# just a quick question



## nitro (Dec 8, 2009)

is it frowned upon to keep adders?


----------



## leecb0 (Apr 14, 2009)

if you are talking british adders its not frowned upon its illegle


----------



## nitro (Dec 8, 2009)

endangered species?? it ok i remember someone going on about them before and one was saying you could and the other saying you couldnt


----------



## nitro (Dec 8, 2009)

Adders - Livefood UK Forum


----------



## Owzy (Jan 19, 2009)

Hey 

If you don't have a DWAL it is illegal, however I was under the impresion that if you had one you could keep WC ones, perhaps I am wrong though. However unless the snake is in poor health & you have the ability to nurse it better, I think the only one who would benefit is the human.


----------



## Al Hyde (Jan 6, 2008)

You'll need a DWA to keep adders and there is absolutely no need to take any from the wild as they are often readily available over in Europe 3rd gen cb.
British adders are seriously in decline due to many reasons. Dog walking in their habitat, screwed up weather , criminal heathland management destroying their habitat and hibernacula, ignorant people killing them believing they are doing the public a favour , the list goes on.

If you're serious about keeping berus go to one of the European shows and buy from a breeder.

Cheers,
Al


----------



## leecb0 (Apr 14, 2009)

Hi Owen i have always thought it was unlawfull to keep endangerd indigenus Sp
i have kept an ill looking snake that was bought to me a while ago but after getting it back to full helth i released it on cannock chase from the area it was found.
the best person i would say is slippery42 on this one as its his field


----------



## nitro (Dec 8, 2009)

Owzy said:


> Hey
> 
> However unless the snake is in poor health & you have the ability to nurse it better, I think the only one who would benefit is the human.
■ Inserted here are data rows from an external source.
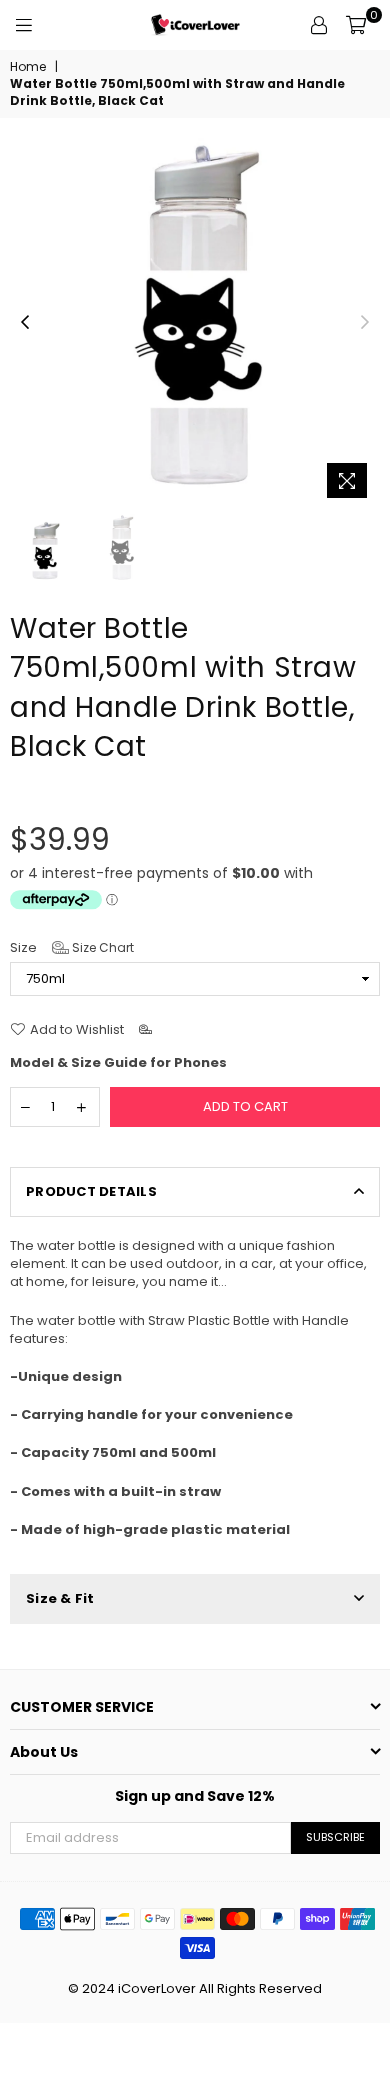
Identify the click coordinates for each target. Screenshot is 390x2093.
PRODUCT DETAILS (91, 1191)
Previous (25, 323)
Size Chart (101, 947)
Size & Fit (60, 1598)
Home (28, 67)
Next (365, 323)
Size (72, 948)
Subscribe (335, 1837)
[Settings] (319, 25)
i think that goes for all the snakes we keep :2thumb:


----------



## Owzy (Jan 19, 2009)

Thats a matter of opinion


----------



## Al Hyde (Jan 6, 2008)

Hi Lee mate.
I've carried out extensive field studies on Brit herps since the early 80's. If you have a DWA with berus listed as a species you can keep it is not illegal to keep wc's.
However, it is totaly uncalled for as they're readily avaiable CB and only helps push this beautiful species closer to the brink.

Cheers,
Al


----------



## leecb0 (Apr 14, 2009)

Al Hyde said:


> Hi Lee mate.
> I've carried out extensive field studies on Brit herps since the early 80's. If you have a DWA with berus listed as a species you can keep it is not illegal to keep wc's.
> However, it is totaly uncalled for as they're readily avaiable CB and only helps push this beautiful species closer to the brink.
> 
> ...


cheers Al hows it going? well i admit i am no expert on British wildlife which is shamefull really when you think of it, but you say its not illegal to keep with DWAL but proberbly moraly wrong, i am in total agreement about taking them from the wild. living between Cannock chase and Sutton park i have no need to own one myself as personaly i would rather go and TRY and find them in there natural habitat along with grass snakes and i have even found a common lizard colony on the garden of our old house a couple of years ago.
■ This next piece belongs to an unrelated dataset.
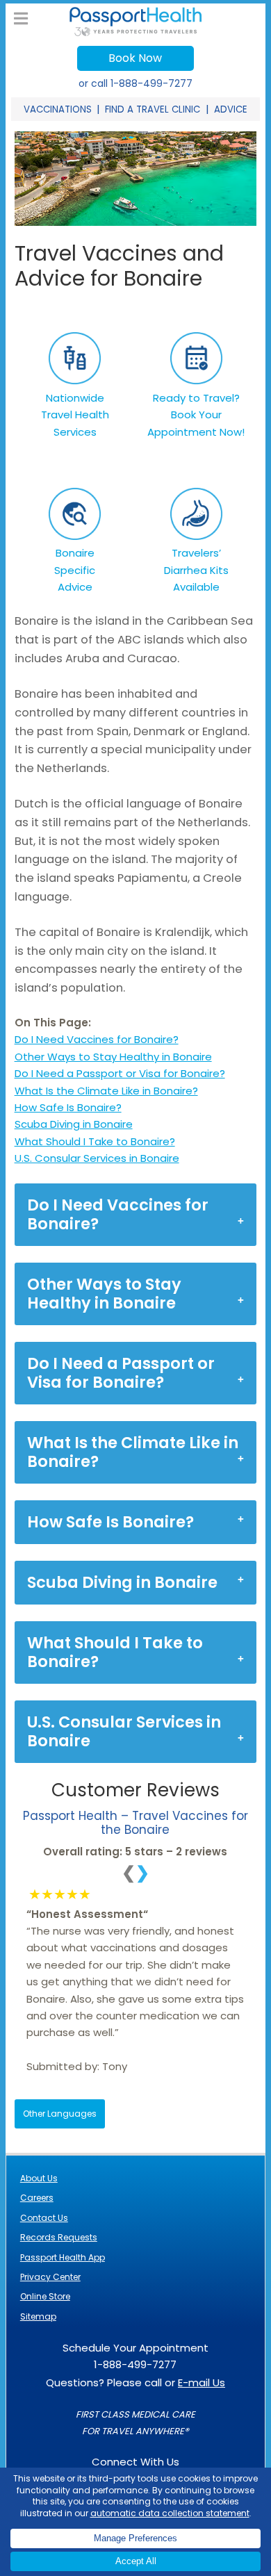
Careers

I believed it was illegal to keep them due to the fact they are classed as endangerd and only in a country like ours would that mean "yea there endangerd but hay fill your boots take as many as you want as long as you have paid us loads of cash for your DWA licance" or am i just being cynical


----------



## Al Hyde (Jan 6, 2008)

Hey mate, I feel the same way you do, it's about time all our native Rep's and amphib's had full protection, not just the smooth snake , sand lizard and great crested newt.

Moraly wrong is spot on.

Cheers,
Al


----------



## mad martin (Sep 4, 2008)

Just a quick q Al. 
I don't know too much about your native snakes etc. But how does the pet trade actually affect the species, as opposed to the damage caused by cars, pets, ignorant people?


----------



## leecb0 (Apr 14, 2009)

mad martin said:


> Just a quick q Al.
> I don't know too much about your native snakes etc. But how does the pet trade actually affect the species, as opposed to the damage caused by cars, pets, ignorant people?
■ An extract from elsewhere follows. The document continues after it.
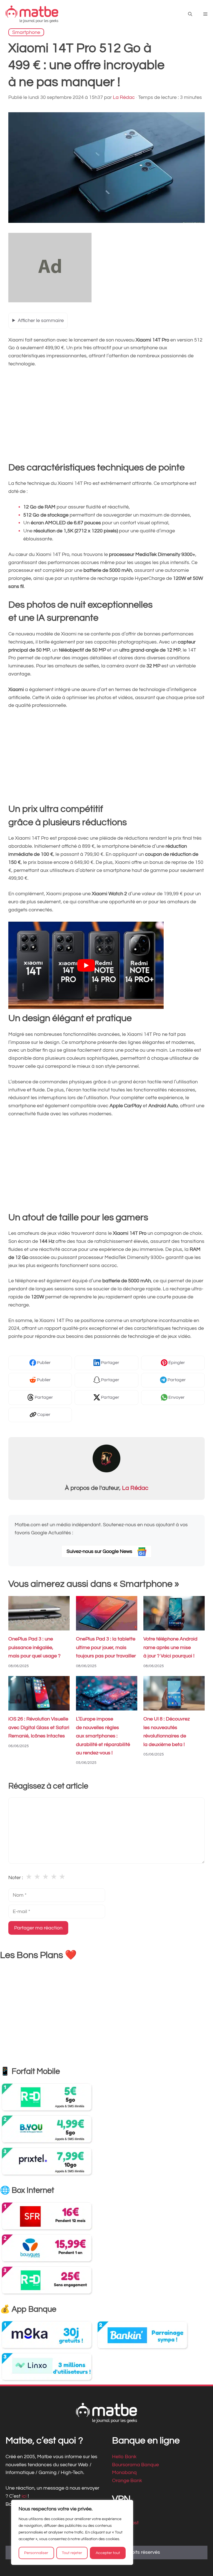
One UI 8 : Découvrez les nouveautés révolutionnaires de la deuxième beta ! (166, 1732)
At the risk of doing a VL and answering a question aimed at someone else Martin here in the uk i have never seen a WC or even CB native Sp of reptile for sale within the pet trade recently or in the last 20 years
so the answer to your question would be that the pet trade has little or more like no effect on our own Sp and the demise od indigenous animals is purely down to what Al mentioned ie dog walkers people develpment poor conservation areas and proberbly little or no education#


----------



## mad martin (Sep 4, 2008)

Fair enough, but let's phrase it like this then.
How does illegal collecting affect the population as opposed to all the other factors involved in its decline?


----------



## mad martin (Sep 4, 2008)

Oh yeah, and I really don't mind who answers the question, as long as the answer is based on fact and not google .


----------



## leecb0 (Apr 14, 2009)

my own thought that it wouldnt be too hamfull but that is definatly a question for someone like Al or Graeme who would give you more factual based answers


----------



## Al Hyde (Jan 6, 2008)

Hi Martin,

Lee's right, the pet trade has very little impact on our native herps these days. There are still a few rogue traders around that advertise juvenile berus and slow worms though.
It is now ilegal to trade british reptiles in any way, but when these rogue traders are reported NOTHING is done about it.

Back in the 70's trading in native herps was commonplace and many populations are still trying to recover from the damage caused.
As an example, the pet trade wiped out sand lizards in many parts of Surrey and reintroduction schemes are now being used in an attempt to get these populations back.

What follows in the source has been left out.